> _Selection_
2. You are planning to build a timber frame with infill walls. This type of construction is notoriously hard to air seal -- air leaks show up between the posts (which shrink) and the infill framing. By far the best solution to this problem is to install a continuous exterior layer of rigid foam that covers the entire timber frame as well as the infill walls. This type of continuous foam layer needs to be carefully sealed at the foam seams.
3. The biggest problem with your ceiling assembly is the relatively low R-value (R-34).
4. I strongly recommend that you install a plywood subfloor under your pine board flooring, to act as an air barrier and to prevent dust from slipping down into the insulation layer.
5. You didn't describe what type of material you were thinking of installing under your floor joists. You describe it as a "vapor retarder membrane." What's that? Polyethylene? A smart retarder? Asphalt felt? Something else?
Detailing the ceiling of a root cellar is tricky. The cellar is cool and damp; the floor above is warm and somewhat humid. The best type of insulation for this type of ceiling is foil-faced polyiso, installed as a continuous layer on the underside of the floor joists.
Martin, thanks as always for the thorough response.
1) WRB: I thought I might be able to get away with large overhangs & no WRB, but now I will likely include one...either asphalt felt, or something I could also air-seal (Pro Clima Mento?..see (2b)
2a) The appearance of the timbers inside the building is a low priority...efficiency is a high priority. If I were to infill as described, but run the air barrier (ie. Intello) continuously over the inside of the posts, that seems like it would solve the problem, yes?

> _Dataset excerpt_

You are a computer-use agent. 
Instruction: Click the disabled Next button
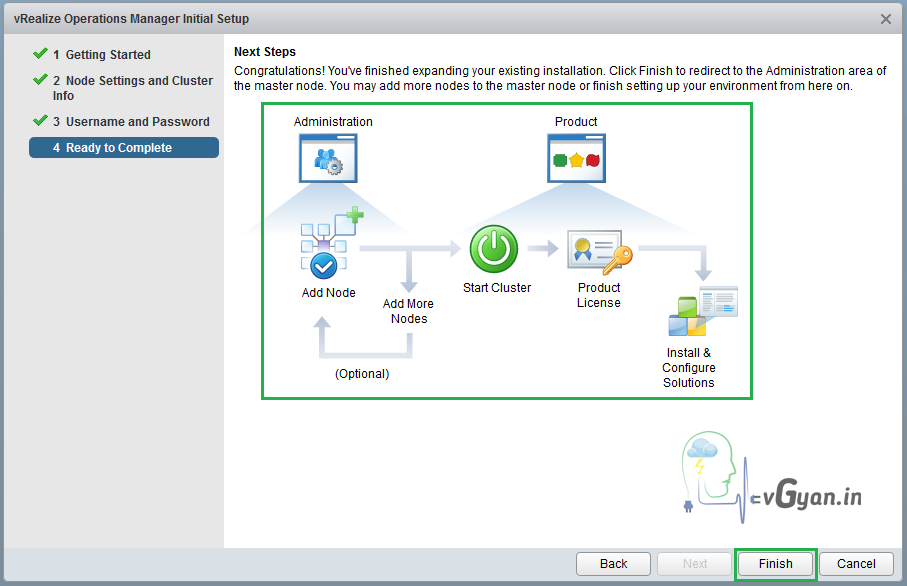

> _Your goal_
Continue the timber-frame insulation exchange from after its final sentence.

> _Output for this task_
2b) If I wanted to avoid using foam on the outside, a continuous exterior air barrier (one of Pro Clima's products, for instance) over the sheathing would work, if carefully detailed, correct? I understand this can be difficult to do correctly, but perhaps that would help air seal if the infill-style insulation poses problems.
3) I can add deeper joists to increase the insulation in the ceiling, thanks.
4) I was considering a plywood subfloor...but was worried by basement humidity, the joists drying, etc...would the vapor permeability of the plywood eliminate any problem with the joists not being able to dry out to the outside due to cool, moist root cellar?
5) I was considering something like Pro Clima's DA (https://foursevenfive.com/product/da/). You suggest a vapor barrier...foil faced polyiso. I remember an article (Resilient Food Supply Systems) where you talk about your root cellar under your house...what do you have installed in the ceiling and between the joists? Has that been working for you?
Thanks so much again...very much appreciated!
Taylor,
Q. "WRB: I thought I might be able to get away with large overhangs & no WRB, but now I will likely include one...either asphalt felt, or something I could also air-seal (Pro Clima Mento?)"
A. If you can afford a WRB that doubles as an air barrier, you won't regret the investment.
Q. "The appearance of the timbers inside the building is a low priority; efficiency is a high priority. If I were to infill as described, but run the air barrier (ie. Intello) continuously over the inside of the posts, that seems like it would solve the problem, yes?"
A. If the studs are the same depth as the posts, so that the studs are co-planar with the posts on the interior as well as the exterior, it makes it easier to install a continuous air barrier. As long as you do a careful installation job, Intello can work as an interior air barrier.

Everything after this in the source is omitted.